:: Task goal ::
Look over the material below and count the lines that include "will". Give only the total.

[[ Extracted data, beginning ]]

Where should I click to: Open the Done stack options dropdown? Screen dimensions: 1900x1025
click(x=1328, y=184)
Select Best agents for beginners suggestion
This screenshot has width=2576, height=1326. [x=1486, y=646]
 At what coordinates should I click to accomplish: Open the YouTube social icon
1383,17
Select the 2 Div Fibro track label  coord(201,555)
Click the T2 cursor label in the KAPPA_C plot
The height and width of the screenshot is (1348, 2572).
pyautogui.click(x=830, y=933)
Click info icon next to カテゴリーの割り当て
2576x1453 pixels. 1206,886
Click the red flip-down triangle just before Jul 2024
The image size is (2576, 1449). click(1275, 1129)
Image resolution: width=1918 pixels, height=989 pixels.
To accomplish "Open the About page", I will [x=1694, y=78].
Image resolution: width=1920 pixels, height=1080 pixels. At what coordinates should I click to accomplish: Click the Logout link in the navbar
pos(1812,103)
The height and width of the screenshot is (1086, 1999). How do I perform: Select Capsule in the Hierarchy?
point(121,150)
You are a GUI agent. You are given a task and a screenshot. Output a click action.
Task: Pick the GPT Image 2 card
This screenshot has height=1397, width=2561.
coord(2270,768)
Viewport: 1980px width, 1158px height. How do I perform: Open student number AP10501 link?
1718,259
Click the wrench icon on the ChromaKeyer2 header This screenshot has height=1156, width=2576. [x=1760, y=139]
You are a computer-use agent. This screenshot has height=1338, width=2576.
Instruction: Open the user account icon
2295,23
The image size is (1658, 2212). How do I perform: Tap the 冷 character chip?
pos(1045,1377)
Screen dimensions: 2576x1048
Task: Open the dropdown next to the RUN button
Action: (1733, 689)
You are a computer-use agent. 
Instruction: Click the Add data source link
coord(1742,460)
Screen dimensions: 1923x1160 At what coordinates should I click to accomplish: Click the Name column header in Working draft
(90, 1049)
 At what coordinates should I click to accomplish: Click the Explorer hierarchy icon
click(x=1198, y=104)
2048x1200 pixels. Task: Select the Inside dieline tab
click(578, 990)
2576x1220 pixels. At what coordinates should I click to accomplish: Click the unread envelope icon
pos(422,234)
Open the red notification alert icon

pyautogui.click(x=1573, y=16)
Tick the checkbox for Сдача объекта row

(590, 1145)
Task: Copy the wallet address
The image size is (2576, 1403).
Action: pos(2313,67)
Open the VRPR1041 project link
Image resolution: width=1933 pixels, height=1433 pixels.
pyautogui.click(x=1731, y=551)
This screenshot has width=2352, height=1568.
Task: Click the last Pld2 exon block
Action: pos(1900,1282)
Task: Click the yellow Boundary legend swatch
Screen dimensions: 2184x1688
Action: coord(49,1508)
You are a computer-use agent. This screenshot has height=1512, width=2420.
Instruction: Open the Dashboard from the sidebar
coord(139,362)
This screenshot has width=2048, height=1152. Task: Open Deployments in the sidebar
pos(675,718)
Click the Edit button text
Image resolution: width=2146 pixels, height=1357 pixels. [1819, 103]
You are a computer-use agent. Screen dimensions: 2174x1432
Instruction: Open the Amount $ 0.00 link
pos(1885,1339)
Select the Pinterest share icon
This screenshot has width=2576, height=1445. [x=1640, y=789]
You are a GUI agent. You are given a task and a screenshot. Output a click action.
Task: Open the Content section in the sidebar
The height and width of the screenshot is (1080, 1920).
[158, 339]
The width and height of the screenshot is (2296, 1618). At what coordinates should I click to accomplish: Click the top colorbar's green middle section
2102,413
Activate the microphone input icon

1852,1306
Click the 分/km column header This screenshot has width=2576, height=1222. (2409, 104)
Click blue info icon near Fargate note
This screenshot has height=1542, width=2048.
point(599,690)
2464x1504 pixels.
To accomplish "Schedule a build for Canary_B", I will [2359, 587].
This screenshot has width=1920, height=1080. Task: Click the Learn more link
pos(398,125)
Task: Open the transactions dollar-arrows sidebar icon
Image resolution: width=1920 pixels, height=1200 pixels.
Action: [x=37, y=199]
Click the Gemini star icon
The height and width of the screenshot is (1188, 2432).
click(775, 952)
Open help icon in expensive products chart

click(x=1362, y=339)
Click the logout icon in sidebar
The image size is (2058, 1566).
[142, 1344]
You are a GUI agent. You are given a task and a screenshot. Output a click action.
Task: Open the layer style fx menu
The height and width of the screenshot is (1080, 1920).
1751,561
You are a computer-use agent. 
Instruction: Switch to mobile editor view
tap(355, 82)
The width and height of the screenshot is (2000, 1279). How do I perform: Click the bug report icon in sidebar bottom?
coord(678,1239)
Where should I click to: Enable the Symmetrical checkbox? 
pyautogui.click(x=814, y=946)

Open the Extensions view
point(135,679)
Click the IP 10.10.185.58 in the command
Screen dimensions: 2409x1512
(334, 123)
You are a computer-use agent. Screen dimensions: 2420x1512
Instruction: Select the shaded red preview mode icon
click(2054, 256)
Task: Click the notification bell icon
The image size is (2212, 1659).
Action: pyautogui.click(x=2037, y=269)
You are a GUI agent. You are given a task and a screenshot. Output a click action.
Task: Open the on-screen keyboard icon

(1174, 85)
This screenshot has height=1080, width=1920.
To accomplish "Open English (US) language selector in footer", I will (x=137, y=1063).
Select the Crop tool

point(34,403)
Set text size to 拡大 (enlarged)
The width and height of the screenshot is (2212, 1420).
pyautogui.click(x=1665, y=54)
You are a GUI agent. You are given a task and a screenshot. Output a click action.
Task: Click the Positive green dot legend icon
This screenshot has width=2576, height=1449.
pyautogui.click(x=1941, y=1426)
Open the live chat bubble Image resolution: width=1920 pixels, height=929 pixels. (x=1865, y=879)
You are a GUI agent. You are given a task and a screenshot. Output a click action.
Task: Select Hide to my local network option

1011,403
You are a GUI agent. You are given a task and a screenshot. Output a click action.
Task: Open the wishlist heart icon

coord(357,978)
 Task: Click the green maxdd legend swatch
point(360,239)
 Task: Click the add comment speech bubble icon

[[ Extracted data, end ]]

:: Exercise response ::
3